US vaccine expert says he was removed for opposing Trump-backed chloroquine

Published April 23, 2020
Dr Rick Bright said he was removed as director of the Biomedical Advanced Research and Development Authority and moved to a lesser position in the National Institutes of Health. — Photo courtesy ASPR Twitter
Dr Rick Bright said he was removed as director of the Biomedical Advanced Research and Development Authority and moved to a lesser position in the National Institutes of Health. — Photo courtesy ASPR Twitter

The head of the US agency in charge of developing a vaccine against coronavirus said on Wednesday that he was removed from his job for opposing the chloroquine treatment promoted by US President Donald Trump.

Dr Rick Bright said he was removed on Tuesday as director of the Biomedical Advanced Research and Development Authority, the government agency for developing and procuring treatments and vaccines, and moved to a lesser position in the National Institutes of Health.

"I believe this transfer was in response to my insistence that the government invest the billions of dollars allocated by Congress to address the Covid-19 pandemic into safe and scientifically vetted solutions, and not in drugs, vaccines and other technologies that lack scientific merit," he said in a statement to US media.

He said the move was a direct response to his resistance to "misguided directives" to support the use of malaria treatments chloroquine and hydroxychloroquine for coronavirus.

Those treatments, he said, were "promoted by the administration as a panacea," but "clearly lack scientific merit".

"While I am prepared to look at all options and to think 'outside the box' for effective treatments, I rightly resisted efforts to provide an unproven drug on demand to the American public."

Since mid-March Trump, backed by the conservative Fox News channel, has advocated for the use of chloroquine to treat Covid-19 infections, with scant evidence from studies of its safety or effectiveness.

Read: Doctors embrace drug touted by Trump for Covid-19, without hard evidence it works

Despite his own science advisors suggesting more study is needed, Trump repeatedly pushed for the drugs' use, claiming the treatment could be a "gift from God" to counter the coronavirus pandemic.

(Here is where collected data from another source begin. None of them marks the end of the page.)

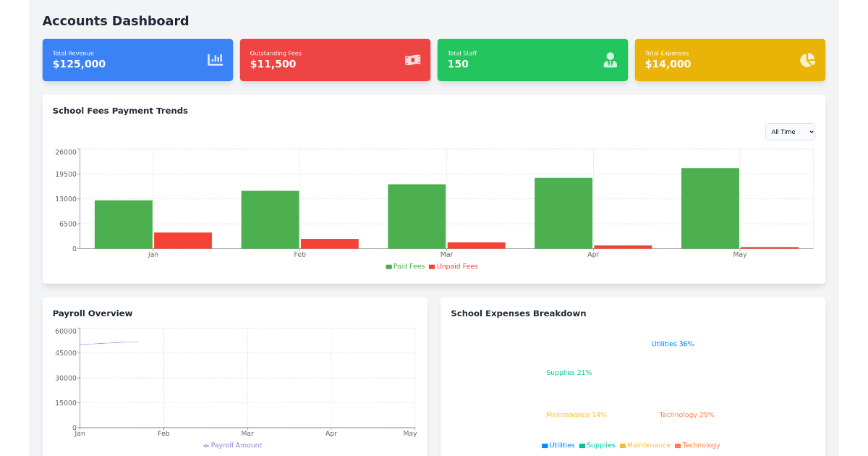
Task: Click the red Unpaid Fees bar for January
Action: 183,240
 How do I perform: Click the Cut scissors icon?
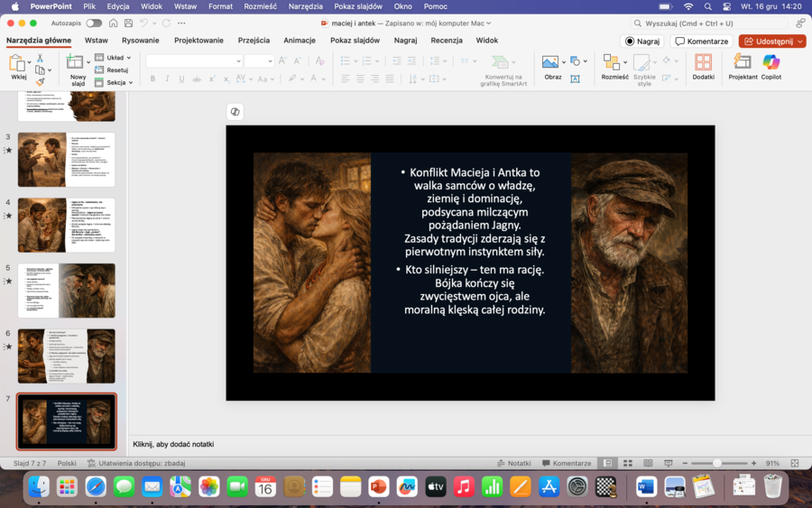pos(40,58)
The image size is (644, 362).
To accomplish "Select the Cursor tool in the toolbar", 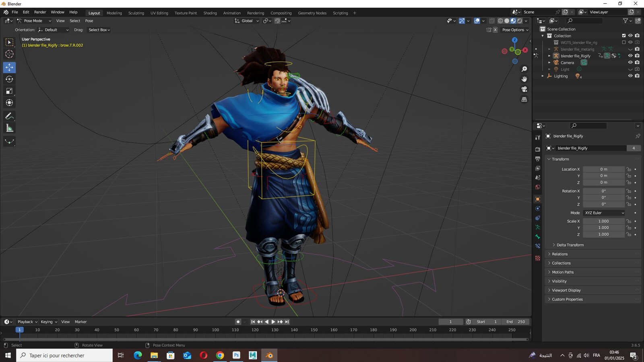I will [x=9, y=54].
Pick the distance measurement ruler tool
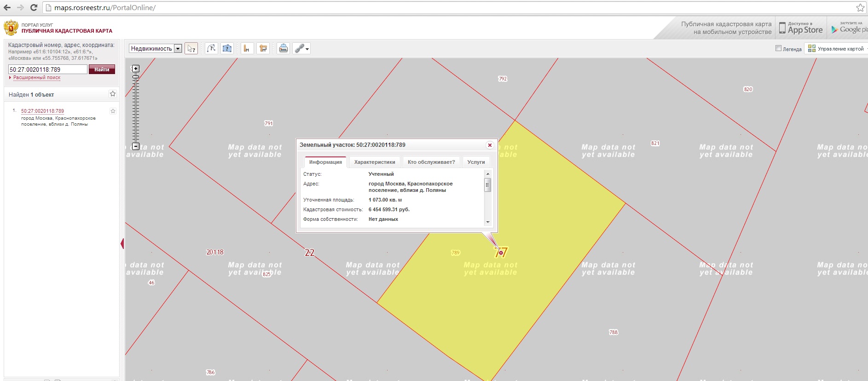The image size is (868, 381). click(x=247, y=48)
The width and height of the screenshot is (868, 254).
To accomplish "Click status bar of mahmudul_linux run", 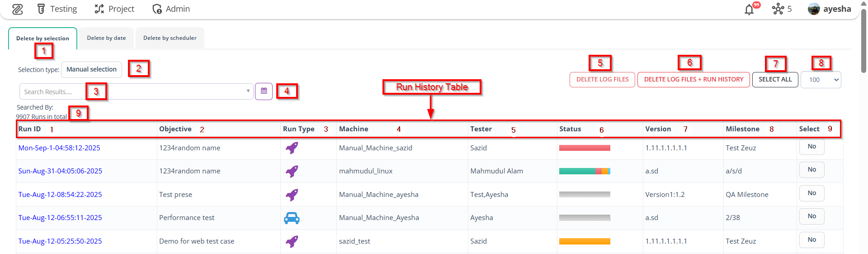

On Tuesday the results of the largest study yet of hydroxychloroquine, funded by the US government, showed no benefit against the disease over standard care.

And in fact it showed use of hydroxychloroquine was associated with more deaths.

Bright said he would be asking the inspector general of the Department of Health and Human Services to investigate the Trump administration's politicisation of of the agency and its pressuring scientists to favor companies with political connections.

"Sidelining me in the middle of this pandemic and placing politics and cronyism ahead of science puts lives at risk and stunts national efforts to safely and effectively address this urgent public health crisis," he said.